General Statutes § 54-82b (b) provides: “In criminal proceedings the judge shall advise the accused of his right to trial by jury at the time he is put to plea and, if the accused does not then claim a jury, his right thereto shall be deemed waived, but if a judge acting on motion made by the accused within ten days after judgment finds that such waiver was made when the accused was not fully cognizant of his rights or when, in the opinion of the judge, the proper administration of justice requires it, the judge shall vacate the judgment and cause the proceeding to be set for jury trial.”
Practice Book § 839 provides: “The defendant in a criminal action may demand a trial by jury of issues which are triable of right by jury. If at the time he is put to plea, he elects a trial by the court, the judicial authority shall advise the defendant of his right to a trial by jury. If the defendant does not then elect a jury trial, his right thereto may be deemed to have been waived.”
The waiver issue was never raised by the defendant in his motion for a new trial or in his preliminary statement of issues. It was first raised in his amended statement by present appellate counsel.
We note that although the defendant’s amended statement of issues referred to the Connecticut constitution, article first, § 19, on this issue, the Connecticut constitutional issue has not been briefed and we need not discuss it. See State v. Corchado, 188 Conn. 653, 670, 453 A.2d 427 (1982); Rodriguez v.
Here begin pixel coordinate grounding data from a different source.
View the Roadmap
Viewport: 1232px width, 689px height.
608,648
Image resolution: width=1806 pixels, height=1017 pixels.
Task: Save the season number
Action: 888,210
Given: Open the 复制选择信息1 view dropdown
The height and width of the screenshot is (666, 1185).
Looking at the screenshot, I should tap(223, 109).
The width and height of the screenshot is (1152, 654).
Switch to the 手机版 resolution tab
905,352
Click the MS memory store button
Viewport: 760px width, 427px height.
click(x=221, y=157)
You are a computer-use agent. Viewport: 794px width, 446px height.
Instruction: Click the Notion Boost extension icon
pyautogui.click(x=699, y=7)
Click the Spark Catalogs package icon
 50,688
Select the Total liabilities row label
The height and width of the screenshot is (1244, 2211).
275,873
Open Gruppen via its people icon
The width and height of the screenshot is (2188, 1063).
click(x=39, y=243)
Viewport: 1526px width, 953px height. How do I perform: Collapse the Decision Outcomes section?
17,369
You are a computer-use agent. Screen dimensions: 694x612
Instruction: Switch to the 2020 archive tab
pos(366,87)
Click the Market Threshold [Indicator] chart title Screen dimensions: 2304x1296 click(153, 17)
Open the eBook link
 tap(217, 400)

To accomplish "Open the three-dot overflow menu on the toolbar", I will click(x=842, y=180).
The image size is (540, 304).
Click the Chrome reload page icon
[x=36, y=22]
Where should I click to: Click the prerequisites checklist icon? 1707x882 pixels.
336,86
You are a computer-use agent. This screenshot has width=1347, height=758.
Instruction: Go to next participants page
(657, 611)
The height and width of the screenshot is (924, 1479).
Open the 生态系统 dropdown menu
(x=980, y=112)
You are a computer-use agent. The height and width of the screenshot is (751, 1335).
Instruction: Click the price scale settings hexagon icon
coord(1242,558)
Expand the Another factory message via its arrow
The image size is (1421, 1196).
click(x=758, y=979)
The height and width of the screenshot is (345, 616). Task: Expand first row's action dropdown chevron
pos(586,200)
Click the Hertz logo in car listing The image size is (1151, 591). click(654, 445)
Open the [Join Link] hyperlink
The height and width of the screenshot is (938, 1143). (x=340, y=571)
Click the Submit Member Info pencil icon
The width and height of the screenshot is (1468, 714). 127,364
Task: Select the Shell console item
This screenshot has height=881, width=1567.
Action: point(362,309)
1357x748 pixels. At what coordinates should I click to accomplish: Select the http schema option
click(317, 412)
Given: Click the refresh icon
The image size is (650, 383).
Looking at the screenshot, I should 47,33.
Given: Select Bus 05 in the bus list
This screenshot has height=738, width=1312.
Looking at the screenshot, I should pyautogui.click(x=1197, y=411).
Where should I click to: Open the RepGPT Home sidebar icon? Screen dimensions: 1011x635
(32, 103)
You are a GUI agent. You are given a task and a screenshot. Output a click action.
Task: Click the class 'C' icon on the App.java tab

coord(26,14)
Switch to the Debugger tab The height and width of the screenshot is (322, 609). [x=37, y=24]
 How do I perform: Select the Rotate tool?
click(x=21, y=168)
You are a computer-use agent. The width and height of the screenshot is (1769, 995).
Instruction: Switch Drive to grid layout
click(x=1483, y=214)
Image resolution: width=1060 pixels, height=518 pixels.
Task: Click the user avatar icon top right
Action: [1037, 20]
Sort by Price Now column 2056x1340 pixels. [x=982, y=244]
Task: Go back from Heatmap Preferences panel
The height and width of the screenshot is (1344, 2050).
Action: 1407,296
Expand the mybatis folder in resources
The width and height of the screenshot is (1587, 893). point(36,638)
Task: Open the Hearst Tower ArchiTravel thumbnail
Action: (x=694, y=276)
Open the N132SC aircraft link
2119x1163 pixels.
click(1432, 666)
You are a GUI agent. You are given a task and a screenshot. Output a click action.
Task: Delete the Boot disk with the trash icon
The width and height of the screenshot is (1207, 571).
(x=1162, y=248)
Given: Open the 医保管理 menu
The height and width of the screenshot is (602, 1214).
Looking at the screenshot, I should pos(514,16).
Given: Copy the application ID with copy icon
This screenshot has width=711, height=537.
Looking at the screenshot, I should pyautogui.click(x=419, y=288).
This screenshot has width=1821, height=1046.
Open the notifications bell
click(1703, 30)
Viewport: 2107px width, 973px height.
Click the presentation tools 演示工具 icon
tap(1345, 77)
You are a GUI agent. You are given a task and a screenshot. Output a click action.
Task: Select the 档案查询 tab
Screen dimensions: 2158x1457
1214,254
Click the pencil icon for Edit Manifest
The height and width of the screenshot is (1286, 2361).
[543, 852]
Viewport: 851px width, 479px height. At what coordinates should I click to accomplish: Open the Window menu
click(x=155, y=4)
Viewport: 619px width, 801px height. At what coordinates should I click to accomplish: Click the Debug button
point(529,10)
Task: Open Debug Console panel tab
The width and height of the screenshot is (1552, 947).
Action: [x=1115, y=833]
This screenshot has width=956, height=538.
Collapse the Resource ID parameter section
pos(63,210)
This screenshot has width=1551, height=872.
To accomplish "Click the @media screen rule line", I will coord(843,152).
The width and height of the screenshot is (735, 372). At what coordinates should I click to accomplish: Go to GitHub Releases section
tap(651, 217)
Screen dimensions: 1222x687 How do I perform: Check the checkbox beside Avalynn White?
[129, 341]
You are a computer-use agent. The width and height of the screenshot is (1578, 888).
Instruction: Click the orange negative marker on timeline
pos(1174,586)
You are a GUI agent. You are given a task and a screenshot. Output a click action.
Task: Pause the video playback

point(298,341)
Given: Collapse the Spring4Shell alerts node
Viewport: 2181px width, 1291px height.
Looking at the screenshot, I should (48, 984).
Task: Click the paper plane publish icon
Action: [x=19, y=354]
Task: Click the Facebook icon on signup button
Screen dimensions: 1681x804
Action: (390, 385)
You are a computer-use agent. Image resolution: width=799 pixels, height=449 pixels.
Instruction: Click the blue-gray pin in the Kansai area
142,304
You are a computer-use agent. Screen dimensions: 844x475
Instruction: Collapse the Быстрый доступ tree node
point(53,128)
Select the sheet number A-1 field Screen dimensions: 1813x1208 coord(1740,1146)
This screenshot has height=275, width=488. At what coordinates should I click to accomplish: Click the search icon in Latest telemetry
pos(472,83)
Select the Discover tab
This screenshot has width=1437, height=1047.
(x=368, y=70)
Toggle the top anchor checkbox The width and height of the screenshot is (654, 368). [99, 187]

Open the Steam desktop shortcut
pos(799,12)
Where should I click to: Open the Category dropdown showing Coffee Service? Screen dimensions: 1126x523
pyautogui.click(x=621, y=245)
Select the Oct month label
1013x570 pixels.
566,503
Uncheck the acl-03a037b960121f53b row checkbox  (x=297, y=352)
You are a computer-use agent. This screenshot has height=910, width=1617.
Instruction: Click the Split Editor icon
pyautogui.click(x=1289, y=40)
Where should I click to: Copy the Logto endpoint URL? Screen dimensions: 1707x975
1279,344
Mallory Battery Co., 188 Conn. 145, 148-49, 448 A.2d 829 (1982).
The written change of election was as follows: “CHANGE OF ELECTION
“The defendant, Elkie Lee Crump, having been advised of Ms rights under the Sixth and Fourteenth Amendments to the United States Constitution, and Article I, Sections 8 and 19 of the Connecticut Constitution, hereby waives his right to be tried by a jury and elects to be tried by the Court in the above-entitled action.
“The Defendant (Defendant’s Signature)
Elkie Lee Crump “(Atty. Connors’ Signature)
Kevin C. Connors His Attorney”
We do so despite the defendant’s claim of ineffective assistance, the validity of which is better determined in another proceeding. State v. Leecan, 198 Conn. 517, 504 A.2d 480, cert. denied, 476 U.S. 1184, 106 S. Ct. 2922, 91 L. Ed. 2d 550 (1986).